Reproduce only the lines below from the line containing "Task: Select the .vue 文件 row" to the line containing "You are a computer-use agent. This", exactly as written, with both end lines kept. Omit the pictures.
*** DATA EXTRACT Section Begins ***
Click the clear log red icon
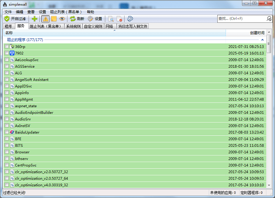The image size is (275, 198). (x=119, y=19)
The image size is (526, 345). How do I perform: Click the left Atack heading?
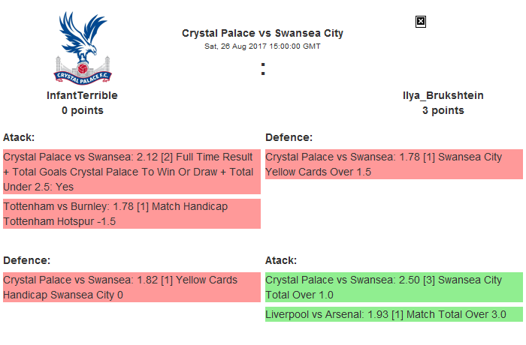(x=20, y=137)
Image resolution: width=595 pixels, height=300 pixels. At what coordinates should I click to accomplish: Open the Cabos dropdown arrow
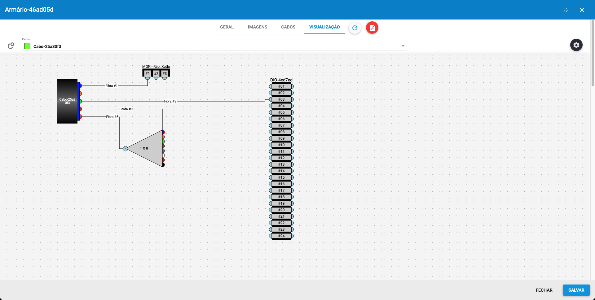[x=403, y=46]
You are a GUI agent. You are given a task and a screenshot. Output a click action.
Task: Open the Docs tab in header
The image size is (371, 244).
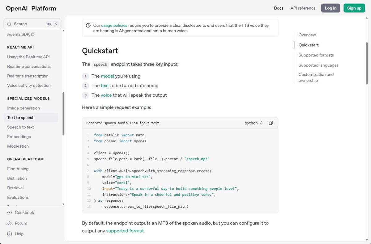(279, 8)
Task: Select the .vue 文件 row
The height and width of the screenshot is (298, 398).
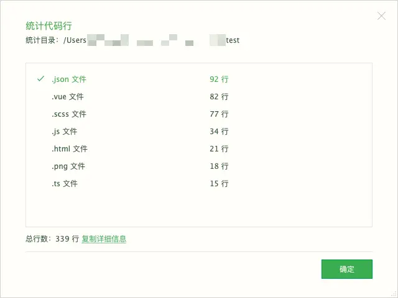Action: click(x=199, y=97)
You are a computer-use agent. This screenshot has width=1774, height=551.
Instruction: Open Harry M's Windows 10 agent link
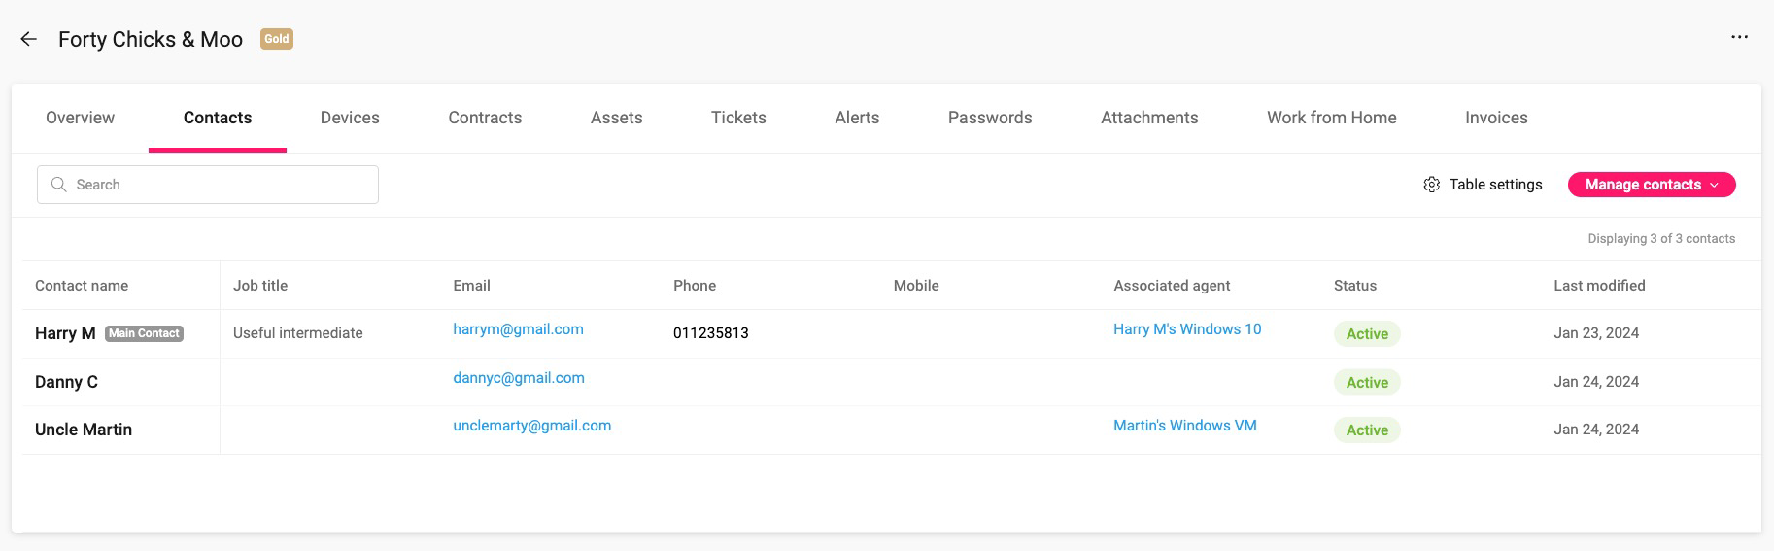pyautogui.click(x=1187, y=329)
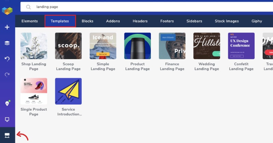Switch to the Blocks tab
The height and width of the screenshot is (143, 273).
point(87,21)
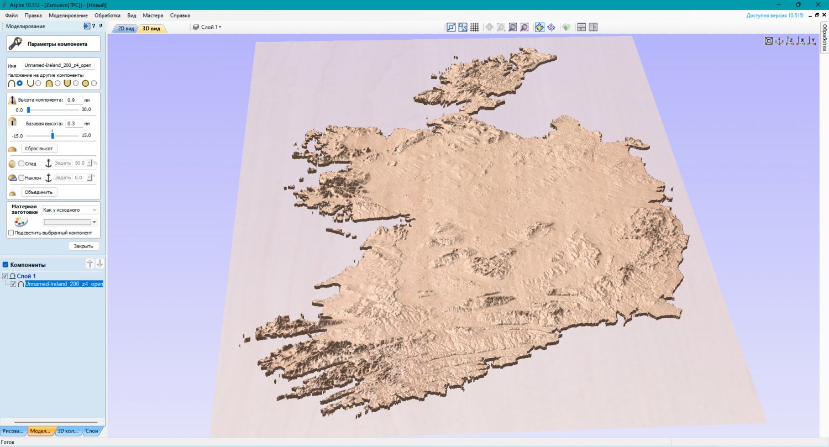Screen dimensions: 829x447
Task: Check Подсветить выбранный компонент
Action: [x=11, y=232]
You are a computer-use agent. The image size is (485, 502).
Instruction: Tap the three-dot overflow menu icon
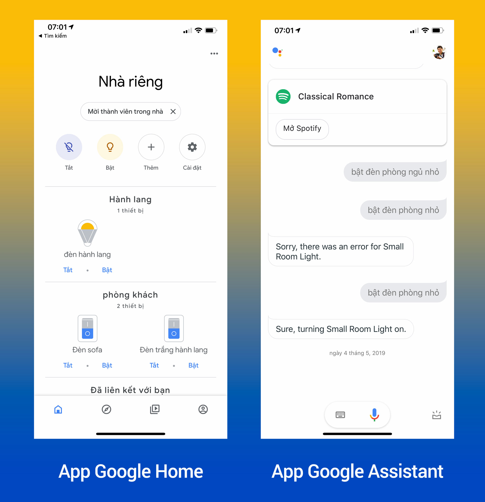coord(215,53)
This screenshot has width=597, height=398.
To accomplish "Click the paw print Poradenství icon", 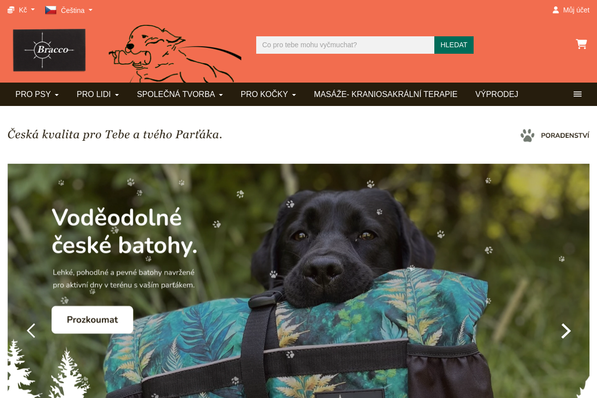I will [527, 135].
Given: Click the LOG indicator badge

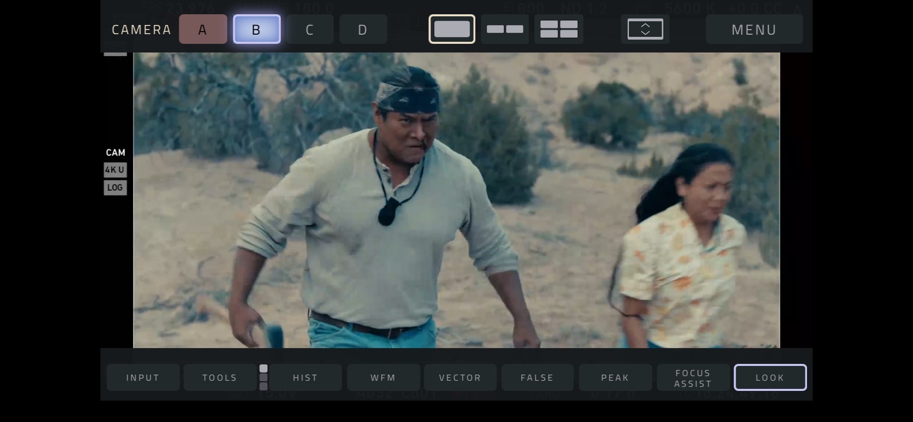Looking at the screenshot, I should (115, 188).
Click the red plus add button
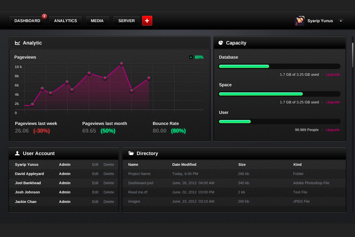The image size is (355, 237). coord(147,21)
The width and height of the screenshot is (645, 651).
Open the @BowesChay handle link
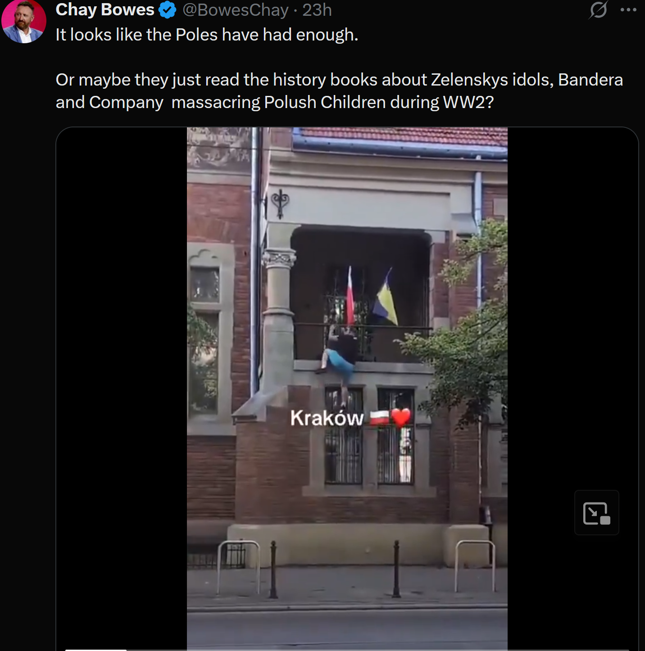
*** DATA EXTRACT Section Ends ***
RESPONSE:
Task: Select the .vue 文件 row
The height and width of the screenshot is (298, 398).
Action: click(x=199, y=97)
You are a computer-use agent. This screenshot has width=1774, height=551.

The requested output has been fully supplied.